Grace and gratitude belong together like heaven and earth. Grace evokes gratitude like the voice an echo. Gratitude follows grace like thunder lightning. Not by virtue of any necessity of the concepts as such. But we are speaking of the grace of the God who is God for man, and of the gratitude of man as his response to this grace. Here, at any rate, the two belong together, so that only gratitude can correspond to grace, and this correspondence cannot fail. Its failure, ingratitude, is sin, transgression. Radically and basically all sin is simply ingratitude—man’s refusal of the one but necessary thing which is proper to and is required of him with whom God has graciously entered into covenant.

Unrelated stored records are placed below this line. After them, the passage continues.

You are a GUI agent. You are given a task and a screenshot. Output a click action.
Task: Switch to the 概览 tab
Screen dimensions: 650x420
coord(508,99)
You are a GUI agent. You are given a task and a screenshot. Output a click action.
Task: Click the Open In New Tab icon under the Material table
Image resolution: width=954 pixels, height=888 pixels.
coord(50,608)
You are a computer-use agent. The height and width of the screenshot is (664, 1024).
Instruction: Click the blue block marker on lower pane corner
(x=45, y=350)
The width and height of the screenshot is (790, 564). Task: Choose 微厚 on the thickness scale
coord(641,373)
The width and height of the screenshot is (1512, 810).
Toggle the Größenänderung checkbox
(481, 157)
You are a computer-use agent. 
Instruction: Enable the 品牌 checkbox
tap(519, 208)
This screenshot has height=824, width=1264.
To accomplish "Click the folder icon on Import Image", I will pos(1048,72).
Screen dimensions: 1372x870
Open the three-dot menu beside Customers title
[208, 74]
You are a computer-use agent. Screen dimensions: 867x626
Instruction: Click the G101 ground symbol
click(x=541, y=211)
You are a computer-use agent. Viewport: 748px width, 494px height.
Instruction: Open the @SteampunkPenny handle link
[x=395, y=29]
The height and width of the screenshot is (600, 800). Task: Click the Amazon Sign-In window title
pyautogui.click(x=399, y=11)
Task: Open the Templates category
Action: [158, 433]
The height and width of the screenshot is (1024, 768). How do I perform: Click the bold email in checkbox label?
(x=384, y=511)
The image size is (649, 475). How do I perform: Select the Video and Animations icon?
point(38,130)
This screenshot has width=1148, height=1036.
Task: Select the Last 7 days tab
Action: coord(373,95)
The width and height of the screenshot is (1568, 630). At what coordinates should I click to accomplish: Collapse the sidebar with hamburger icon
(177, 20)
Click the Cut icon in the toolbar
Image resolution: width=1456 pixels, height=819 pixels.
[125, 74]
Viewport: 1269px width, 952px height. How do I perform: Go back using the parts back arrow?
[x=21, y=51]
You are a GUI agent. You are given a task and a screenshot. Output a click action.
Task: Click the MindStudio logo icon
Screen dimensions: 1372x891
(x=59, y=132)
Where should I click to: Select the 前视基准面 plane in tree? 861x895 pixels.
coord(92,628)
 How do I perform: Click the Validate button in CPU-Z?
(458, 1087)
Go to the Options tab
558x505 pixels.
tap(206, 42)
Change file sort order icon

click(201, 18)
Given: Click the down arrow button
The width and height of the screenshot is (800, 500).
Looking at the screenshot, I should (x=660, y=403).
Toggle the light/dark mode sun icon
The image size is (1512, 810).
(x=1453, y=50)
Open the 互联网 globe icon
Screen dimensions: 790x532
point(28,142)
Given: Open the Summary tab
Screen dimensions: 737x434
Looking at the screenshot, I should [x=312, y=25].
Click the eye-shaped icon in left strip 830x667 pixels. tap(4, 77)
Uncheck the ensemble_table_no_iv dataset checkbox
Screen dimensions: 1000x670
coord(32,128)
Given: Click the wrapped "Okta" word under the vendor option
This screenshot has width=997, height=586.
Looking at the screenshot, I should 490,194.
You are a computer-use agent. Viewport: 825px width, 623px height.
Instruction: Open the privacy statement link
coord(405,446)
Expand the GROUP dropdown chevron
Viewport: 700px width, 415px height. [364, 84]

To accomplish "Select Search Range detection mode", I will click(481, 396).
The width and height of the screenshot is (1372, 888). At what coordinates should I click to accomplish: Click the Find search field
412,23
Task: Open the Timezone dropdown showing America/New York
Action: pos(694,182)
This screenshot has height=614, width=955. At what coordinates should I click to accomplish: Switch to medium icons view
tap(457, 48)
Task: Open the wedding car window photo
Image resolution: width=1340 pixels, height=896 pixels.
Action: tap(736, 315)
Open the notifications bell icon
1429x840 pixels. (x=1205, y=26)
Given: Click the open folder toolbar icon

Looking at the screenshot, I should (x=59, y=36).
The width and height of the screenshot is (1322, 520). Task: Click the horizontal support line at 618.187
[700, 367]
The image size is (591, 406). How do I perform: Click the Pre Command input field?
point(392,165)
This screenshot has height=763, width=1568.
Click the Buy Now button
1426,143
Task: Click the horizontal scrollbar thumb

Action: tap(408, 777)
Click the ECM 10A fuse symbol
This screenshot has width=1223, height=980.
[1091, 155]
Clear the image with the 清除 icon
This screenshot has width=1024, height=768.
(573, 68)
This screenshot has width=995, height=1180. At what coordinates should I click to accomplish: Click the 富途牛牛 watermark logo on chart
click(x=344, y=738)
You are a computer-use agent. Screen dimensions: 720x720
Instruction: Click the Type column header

That observation – that “radically and basically all sin is simply ingratitude” – has transformed my view of sin. It makes sense. Ingratitude refuses a relationship of dependence on God’s grace. Ingratitude boasts in wealth, might and wisdom as if they were self-generated rather than being gifts of God. Gratitude, on the other hand, recognizes the abundant goodness of God’s grace and responds with thanks expressed in obedience, honest confession and humble service – to mention only a few things.

Today, let’s practice this call and response: to listen to the message of grace in the Scripture, and respond with gratitude all day. Gratitude that thanks God throughout the day, as thunder follows lightening.